Figure 3

Performance evaluation of TOF, LOF, and Keogh’s discord detection algorithms on four simulated datasets. (A) Mean Receiver Observer Characteristic Area Under Curve (ROC AUC) score and SD for TOF (orange) and LOF (blue) are shown as a function of neighborhood size (k). TOF showed the best results for small neighborhoods. In contrast, LOF showed better results for larger neighborhoods in the case of the logistic map and ECG datasets but did not reach reasonable performance on random walk with linear outliers. (B) Mean \(\mathrm{F}_1\) score for TOF (orange), LOF (blue), and Keogh’s discord detection (red) algorithms as a function of the expected anomaly length (for TOF) given in either data percentage (for LOF) or window length parameter (for discord).

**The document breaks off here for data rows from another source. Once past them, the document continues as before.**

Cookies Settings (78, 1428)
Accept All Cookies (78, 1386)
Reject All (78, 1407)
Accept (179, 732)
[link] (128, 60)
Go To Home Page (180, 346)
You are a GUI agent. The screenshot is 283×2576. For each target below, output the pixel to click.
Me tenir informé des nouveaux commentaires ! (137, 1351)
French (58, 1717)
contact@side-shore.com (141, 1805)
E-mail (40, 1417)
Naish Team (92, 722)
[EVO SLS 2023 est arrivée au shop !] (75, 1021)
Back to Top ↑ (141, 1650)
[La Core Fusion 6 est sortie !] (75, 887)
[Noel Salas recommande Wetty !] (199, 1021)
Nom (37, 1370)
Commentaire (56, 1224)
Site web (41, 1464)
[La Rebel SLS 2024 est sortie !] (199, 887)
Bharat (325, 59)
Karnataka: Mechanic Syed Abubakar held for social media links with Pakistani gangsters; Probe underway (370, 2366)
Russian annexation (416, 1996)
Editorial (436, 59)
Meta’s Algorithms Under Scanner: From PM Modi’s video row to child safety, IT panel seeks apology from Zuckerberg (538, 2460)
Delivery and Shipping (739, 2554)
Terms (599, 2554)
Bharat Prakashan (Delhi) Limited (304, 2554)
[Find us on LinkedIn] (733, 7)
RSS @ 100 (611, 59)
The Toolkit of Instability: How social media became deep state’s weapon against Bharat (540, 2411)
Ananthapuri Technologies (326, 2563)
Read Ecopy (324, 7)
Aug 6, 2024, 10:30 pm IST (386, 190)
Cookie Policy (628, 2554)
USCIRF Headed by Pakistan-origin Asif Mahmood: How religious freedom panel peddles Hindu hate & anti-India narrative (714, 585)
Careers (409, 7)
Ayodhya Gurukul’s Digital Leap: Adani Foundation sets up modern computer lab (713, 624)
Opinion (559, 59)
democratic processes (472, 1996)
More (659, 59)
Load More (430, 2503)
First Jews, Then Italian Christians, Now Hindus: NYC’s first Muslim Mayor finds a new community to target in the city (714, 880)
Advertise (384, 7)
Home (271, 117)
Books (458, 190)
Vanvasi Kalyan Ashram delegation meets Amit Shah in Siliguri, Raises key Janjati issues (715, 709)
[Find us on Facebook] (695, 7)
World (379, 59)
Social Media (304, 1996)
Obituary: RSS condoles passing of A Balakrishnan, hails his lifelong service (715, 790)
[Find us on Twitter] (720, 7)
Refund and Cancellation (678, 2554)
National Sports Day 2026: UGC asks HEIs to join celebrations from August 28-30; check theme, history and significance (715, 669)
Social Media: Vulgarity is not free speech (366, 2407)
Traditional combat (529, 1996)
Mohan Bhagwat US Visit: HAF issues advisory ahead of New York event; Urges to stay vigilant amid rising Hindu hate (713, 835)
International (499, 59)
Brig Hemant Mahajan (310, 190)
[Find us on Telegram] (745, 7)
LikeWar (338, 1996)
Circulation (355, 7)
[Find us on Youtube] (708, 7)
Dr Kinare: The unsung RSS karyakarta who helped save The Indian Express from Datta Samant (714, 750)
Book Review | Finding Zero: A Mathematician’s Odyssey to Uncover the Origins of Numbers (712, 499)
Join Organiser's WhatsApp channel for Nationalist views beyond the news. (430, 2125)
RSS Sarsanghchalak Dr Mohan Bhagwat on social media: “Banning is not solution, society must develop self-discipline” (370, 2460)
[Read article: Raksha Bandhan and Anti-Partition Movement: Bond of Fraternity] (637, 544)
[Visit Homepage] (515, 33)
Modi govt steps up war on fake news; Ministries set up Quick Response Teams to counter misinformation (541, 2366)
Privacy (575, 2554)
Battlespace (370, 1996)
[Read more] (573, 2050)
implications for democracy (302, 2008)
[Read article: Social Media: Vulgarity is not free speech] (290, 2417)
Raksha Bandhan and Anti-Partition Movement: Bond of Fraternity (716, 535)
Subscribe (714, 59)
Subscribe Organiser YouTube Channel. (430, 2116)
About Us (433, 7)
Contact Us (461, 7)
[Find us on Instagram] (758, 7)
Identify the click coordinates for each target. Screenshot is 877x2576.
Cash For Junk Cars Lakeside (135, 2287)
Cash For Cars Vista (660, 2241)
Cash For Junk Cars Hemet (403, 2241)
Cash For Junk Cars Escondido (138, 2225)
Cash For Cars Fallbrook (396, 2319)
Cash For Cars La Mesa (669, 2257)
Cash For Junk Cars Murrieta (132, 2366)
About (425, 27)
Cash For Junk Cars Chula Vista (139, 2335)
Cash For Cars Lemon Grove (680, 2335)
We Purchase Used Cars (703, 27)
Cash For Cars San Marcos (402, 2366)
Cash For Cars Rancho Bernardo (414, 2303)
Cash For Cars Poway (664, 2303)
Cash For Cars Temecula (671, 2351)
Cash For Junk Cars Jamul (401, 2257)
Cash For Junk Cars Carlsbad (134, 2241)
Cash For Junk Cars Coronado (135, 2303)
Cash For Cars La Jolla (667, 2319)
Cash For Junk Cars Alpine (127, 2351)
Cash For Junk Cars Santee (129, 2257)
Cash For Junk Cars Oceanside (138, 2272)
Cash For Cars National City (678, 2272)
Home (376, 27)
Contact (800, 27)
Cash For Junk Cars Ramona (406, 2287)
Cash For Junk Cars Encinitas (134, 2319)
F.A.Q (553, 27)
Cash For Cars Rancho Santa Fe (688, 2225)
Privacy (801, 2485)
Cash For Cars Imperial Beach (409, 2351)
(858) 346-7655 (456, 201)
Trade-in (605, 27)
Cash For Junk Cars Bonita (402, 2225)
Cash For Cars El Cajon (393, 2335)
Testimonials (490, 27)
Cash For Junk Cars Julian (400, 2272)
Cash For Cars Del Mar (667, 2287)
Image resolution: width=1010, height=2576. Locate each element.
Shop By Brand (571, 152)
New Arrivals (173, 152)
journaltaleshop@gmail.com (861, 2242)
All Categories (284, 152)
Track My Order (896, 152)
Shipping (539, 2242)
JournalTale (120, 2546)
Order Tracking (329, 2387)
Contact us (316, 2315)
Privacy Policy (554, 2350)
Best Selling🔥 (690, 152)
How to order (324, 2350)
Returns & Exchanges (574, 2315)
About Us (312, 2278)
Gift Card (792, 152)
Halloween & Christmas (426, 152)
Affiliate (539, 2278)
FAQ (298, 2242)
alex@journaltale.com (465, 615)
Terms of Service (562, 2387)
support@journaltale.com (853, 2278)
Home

Black dashed lines show the theoretical maximum of the mean \(\mathrm{F}_1\) score for algorithms with prefixed detection numbers or lengths (LOF and discord), but this upper limit does apply for TOF. The \(\mathrm{F}_1\) score of TOF was very high for the linear anomalies and slightly lower for logistic map—tent map anomaly and ECG datasets, but it was higher than the \(\mathrm{F}_1\) score of the two other methods and their theoretical limits in all cases. Note, that the only comparable performance was shown by discord detection on ECG anomaly, while neither algorithms based on discord nor LOF were able to detect the linear anomaly on random background.